Distingué par son cynisme et sa cruauté
Abdelhamid Abaaoud, 28 ans, avait la double nationalité marocaine et belge. Parti faire le “djihad” en Syrie l’an dernier, il s’était distingué parmi les combattants francophones de l’État islamique par son cynisme et sa cruauté complaisamment mis en scène dans des vidéos de propagande de l’EI. Dans l’une d’elles, on le voit ricanant au volant d’un pick-up qui tire des cadavres mutilés de victimes de Daesh vers une fosse commune.
Il avait été condamné par contumace à Bruxelles, au mois de juillet, à 20 ans de prison dans un procès sur les filières de recrutement de djihadistes belges pour la Syrie. “Les enquêteurs considéraient Abaaoud comme le ‘cerveau’ des attentats du 13 novembre. Il était aussi fortement soupçonné d’avoir joué un rôle dans : l’attentat avorté contre une église de Villejuif, en avril 2015 ; un projet déjoué d’attaque contre une salle de concert ; ou encore l’attaque du Thalys en août” (L’Obs).
Mais cette sinistre célébrité ne l’avait pas empêché de revenir en Europe, et vraisemblablement à deux reprises. Un téléphone qu’il utilisait avait été repéré en Grèce en janvier, au moment des attentats déjoués de la cellule de Verviers en Belgique : “Le 15 janvier, une semaine après les attentats de janvier à Paris, la police belge avait donné l’assaut dans une maison de cette ville de l’est de la Belgique, tuant deux de ses occupants, qui selon les enquêteurs s’apprêtaient à cibler les forces de l’ordre. Abaaoud n’était pas sur place. Mais début février, il revendiquait avoir ‘planifié’ ces attentats déjoués de justesse dans une interview que lui attribue Dabiq, le magazine de l’EI” (Paris Match).
“Mon nom et ma photo étaient dans tous les journaux”
Dans cet interview de propagande du magazine numérique (en anglais) de l’État islamique, il “expliquait être parvenu à se rendre en Belgique avec deux autres Belges dans le but de ‘terroriser les croisés'” (Huffington Post). “Mon nom et ma photo étaient dans tous les journaux et pourtant je suis parvenu à rester dans leur pays, à planifier des opérations contre eux et à partir sain et sauf quand cela est devenu nécessaire”, plastronnait-il.

_EXERCICE 1_
Recopiez fidèlement le passage de l'extrait allant de "Distingué par son" à "une fosse commune.".
_EXERCICE 2_
Selon l'extrait, à quelle peine Abdelhamid Abaaoud avait-il été condamné par contumace à Bruxelles au mois de juillet ?
_EXERCICE 3_
Énumérez toutes les attaques dans lesquelles, d'après la citation de L'Obs reprise dans l'extrait, Abaaoud était fortement soupçonné d'avoir joué un rôle.

_Données de localisation des mots et des éléments_

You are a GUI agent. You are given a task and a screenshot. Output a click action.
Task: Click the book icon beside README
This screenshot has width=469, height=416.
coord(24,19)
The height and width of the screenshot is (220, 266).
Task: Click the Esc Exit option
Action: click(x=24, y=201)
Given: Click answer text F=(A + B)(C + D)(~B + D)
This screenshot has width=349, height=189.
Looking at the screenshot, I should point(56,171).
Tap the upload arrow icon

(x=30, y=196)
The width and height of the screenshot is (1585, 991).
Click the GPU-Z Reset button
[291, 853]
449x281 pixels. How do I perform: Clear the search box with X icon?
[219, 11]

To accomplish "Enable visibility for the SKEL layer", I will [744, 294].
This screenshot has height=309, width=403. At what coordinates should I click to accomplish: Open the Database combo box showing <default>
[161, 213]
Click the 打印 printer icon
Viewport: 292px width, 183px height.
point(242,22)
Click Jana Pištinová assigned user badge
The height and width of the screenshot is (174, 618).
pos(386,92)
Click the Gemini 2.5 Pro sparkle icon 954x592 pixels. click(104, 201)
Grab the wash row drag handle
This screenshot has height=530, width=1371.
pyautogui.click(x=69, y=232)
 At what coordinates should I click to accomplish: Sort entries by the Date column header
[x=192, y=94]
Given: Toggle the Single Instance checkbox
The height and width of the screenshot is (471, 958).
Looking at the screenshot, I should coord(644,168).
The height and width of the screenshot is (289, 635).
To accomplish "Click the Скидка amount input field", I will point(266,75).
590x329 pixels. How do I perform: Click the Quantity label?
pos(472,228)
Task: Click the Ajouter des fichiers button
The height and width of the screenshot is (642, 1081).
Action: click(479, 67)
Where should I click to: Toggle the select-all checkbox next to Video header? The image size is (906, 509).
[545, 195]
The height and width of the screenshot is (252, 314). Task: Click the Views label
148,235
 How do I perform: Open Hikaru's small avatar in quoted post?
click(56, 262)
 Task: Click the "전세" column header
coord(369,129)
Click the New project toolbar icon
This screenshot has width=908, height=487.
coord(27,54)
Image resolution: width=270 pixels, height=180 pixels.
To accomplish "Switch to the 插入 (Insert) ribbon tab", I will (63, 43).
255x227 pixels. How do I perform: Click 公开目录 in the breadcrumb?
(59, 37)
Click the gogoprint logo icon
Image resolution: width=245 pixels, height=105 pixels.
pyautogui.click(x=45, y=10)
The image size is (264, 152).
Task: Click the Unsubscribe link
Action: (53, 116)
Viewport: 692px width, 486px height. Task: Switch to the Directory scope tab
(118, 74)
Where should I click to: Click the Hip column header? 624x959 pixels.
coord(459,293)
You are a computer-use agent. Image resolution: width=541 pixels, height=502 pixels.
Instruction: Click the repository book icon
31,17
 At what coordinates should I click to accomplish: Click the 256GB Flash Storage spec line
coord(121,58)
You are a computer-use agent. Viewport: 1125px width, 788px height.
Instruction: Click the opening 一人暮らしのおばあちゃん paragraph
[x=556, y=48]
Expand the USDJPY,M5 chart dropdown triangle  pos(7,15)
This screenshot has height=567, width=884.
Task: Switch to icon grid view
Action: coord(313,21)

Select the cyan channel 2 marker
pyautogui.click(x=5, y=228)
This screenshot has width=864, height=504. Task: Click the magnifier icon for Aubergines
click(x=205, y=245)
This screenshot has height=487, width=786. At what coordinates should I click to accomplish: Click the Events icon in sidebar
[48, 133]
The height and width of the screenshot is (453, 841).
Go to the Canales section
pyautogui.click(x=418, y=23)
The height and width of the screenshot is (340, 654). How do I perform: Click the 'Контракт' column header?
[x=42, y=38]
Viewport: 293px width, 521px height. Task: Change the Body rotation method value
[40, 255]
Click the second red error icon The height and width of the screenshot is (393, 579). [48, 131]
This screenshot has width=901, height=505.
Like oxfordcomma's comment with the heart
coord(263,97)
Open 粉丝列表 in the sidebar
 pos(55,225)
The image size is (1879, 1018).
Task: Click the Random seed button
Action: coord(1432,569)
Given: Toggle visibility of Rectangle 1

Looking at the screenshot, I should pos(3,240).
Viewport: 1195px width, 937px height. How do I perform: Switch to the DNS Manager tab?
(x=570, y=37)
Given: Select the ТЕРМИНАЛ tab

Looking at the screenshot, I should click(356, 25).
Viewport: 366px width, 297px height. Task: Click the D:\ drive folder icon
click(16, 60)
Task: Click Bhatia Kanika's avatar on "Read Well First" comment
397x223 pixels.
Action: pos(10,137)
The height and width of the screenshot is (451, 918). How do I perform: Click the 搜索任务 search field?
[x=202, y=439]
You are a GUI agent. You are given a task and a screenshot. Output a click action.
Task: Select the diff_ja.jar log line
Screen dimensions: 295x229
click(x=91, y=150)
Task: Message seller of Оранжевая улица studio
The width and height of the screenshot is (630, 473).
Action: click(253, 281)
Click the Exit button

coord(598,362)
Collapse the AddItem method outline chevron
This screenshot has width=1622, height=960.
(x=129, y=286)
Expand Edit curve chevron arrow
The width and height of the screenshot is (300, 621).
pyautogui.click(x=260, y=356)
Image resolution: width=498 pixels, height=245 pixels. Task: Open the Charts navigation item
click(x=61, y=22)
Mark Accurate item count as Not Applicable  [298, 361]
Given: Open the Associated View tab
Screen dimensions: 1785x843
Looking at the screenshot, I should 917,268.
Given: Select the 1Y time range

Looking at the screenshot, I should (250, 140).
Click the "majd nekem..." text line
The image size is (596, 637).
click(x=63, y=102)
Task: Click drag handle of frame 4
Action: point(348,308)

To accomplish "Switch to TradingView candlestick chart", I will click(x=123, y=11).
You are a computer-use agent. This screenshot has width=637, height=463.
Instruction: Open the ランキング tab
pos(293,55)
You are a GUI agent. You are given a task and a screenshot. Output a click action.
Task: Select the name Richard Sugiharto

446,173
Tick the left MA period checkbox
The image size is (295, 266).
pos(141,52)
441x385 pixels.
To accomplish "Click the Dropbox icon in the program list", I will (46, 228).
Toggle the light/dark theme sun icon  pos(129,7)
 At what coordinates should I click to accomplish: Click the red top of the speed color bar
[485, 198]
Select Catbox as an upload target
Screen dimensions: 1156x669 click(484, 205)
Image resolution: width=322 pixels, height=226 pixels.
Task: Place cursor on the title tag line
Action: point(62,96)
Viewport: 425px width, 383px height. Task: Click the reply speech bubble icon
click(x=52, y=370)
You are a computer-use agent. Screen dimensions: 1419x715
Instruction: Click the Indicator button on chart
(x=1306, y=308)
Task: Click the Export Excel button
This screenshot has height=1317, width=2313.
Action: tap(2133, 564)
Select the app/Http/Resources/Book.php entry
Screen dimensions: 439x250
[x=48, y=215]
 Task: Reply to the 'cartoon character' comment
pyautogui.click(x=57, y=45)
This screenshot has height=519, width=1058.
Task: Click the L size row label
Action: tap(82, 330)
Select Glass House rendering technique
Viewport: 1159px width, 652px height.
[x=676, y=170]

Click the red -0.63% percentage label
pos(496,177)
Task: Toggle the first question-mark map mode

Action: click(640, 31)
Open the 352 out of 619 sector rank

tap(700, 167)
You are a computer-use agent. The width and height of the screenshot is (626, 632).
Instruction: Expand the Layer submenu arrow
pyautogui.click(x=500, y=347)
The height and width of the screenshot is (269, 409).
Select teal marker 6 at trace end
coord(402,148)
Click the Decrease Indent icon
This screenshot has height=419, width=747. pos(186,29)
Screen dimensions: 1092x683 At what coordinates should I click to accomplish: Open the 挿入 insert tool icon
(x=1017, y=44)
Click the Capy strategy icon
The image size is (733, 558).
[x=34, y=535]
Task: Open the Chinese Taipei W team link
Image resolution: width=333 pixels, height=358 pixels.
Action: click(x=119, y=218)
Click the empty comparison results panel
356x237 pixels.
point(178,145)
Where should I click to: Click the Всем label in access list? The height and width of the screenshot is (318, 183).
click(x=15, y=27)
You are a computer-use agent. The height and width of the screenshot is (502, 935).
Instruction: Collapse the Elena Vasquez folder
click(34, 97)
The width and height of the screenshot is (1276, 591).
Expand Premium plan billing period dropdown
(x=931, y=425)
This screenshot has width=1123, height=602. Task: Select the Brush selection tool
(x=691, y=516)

_RÉPONSE RÉDIGÉE 1_
Distingué par son cynisme et sa cruauté
Abdelhamid Abaaoud, 28 ans, avait la double nationalité marocaine et belge. Parti faire le “djihad” en Syrie l’an dernier, il s’était distingué parmi les combattants francophones de l’État islamique par son cynisme et sa cruauté complaisamment mis en scène dans des vidéos de propagande de l’EI. Dans l’une d’elles, on le voit ricanant au volant d’un pick-up qui tire des cadavres mutilés de victimes de Daesh vers une fosse commune.

_RÉPONSE RÉDIGÉE 2_
À 20 ans de prison.

_RÉPONSE RÉDIGÉE 3_
- L'attentat avorté contre une église de Villejuif, en avril 2015
- Un projet déjoué d'attaque contre une salle de concert
- L'attaque du Thalys en août